▶ What is expected
Count the lines in the records below that contain the string "Task", matching case exactly. Reply with the number alone.

▶ Data for this exercise

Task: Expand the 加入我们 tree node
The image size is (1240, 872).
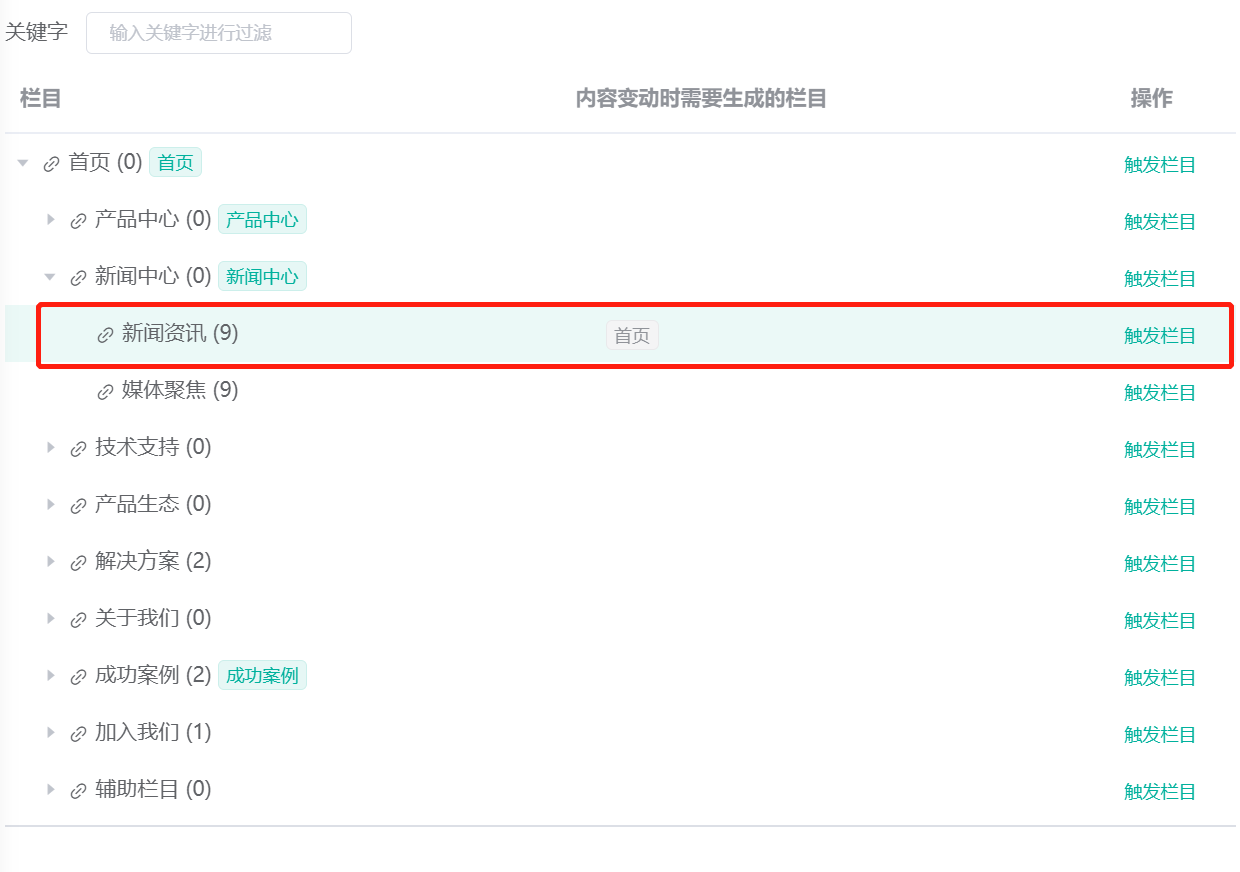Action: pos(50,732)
--
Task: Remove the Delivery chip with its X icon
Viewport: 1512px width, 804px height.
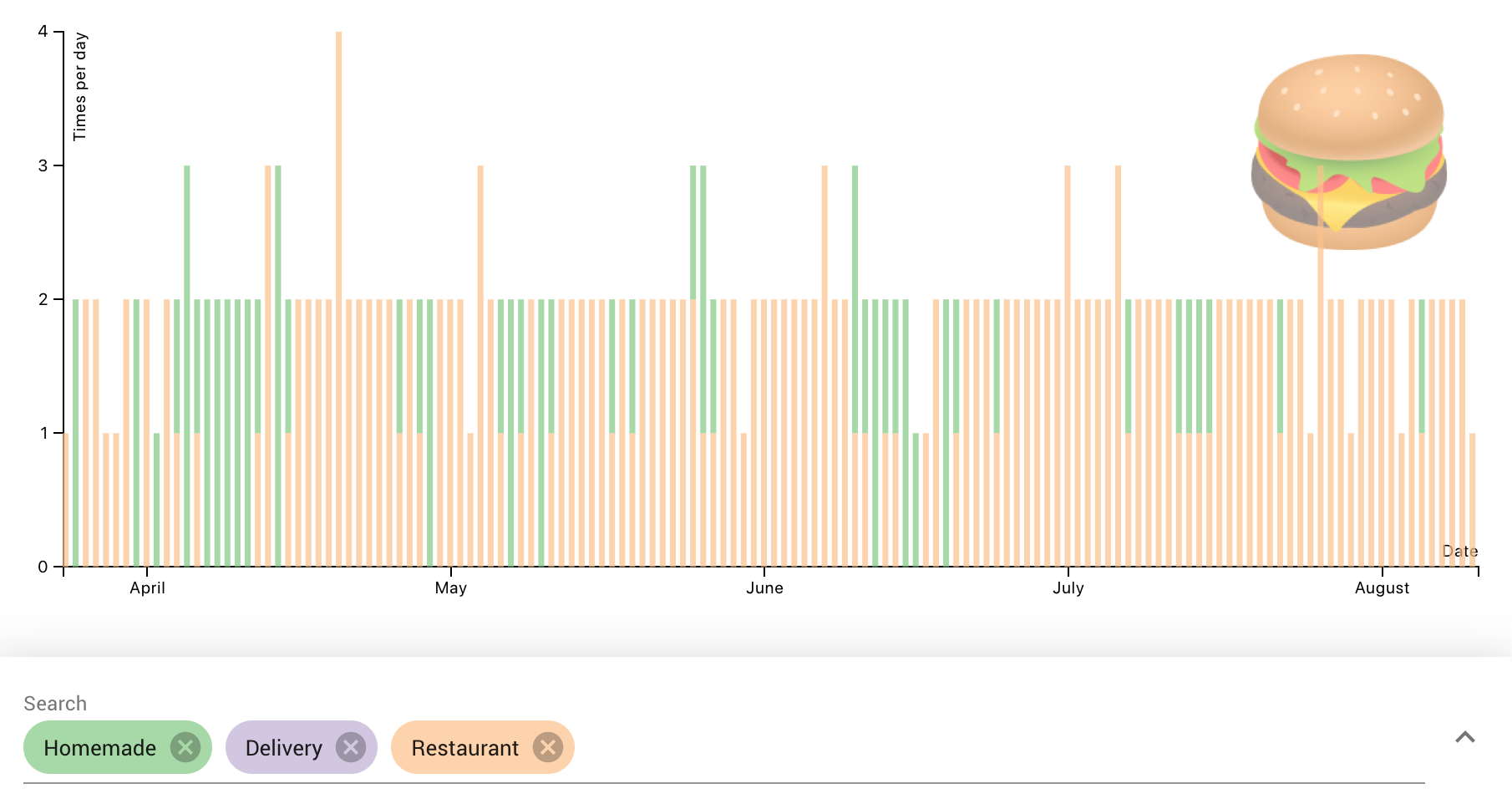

▶ Correct output
2